◆ What you are asked to do
Each record, minus any picture, should be returned exactly as written.
☆ ☆ ☆ ☆
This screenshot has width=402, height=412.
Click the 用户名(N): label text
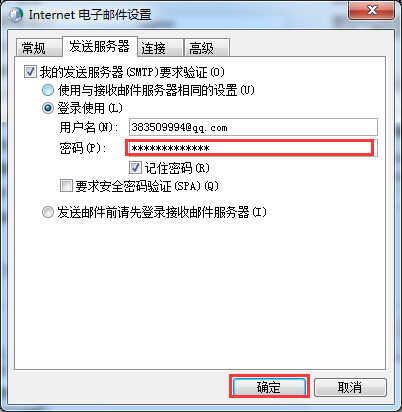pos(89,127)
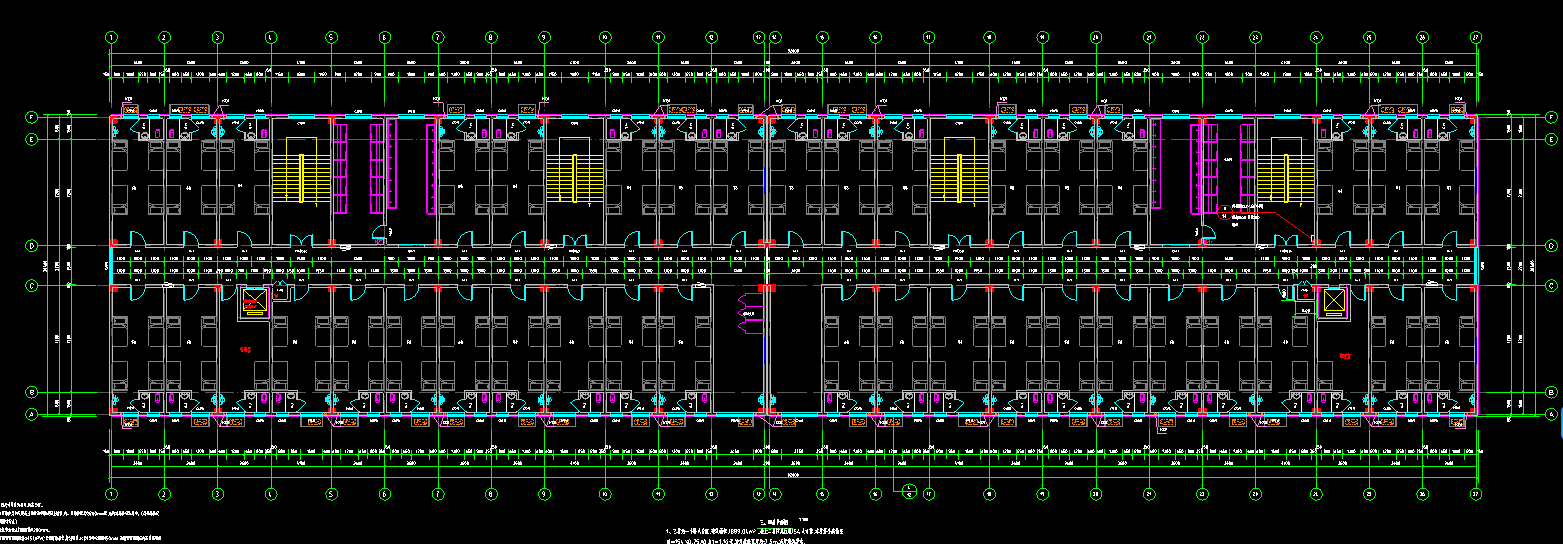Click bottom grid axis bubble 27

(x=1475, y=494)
☆ ☆ ☆ ☆
◆ Output
This screenshot has width=402, height=412.
Click the 用户名(N): label text
pos(89,127)
Click bottom grid axis bubble 27

(x=1475, y=494)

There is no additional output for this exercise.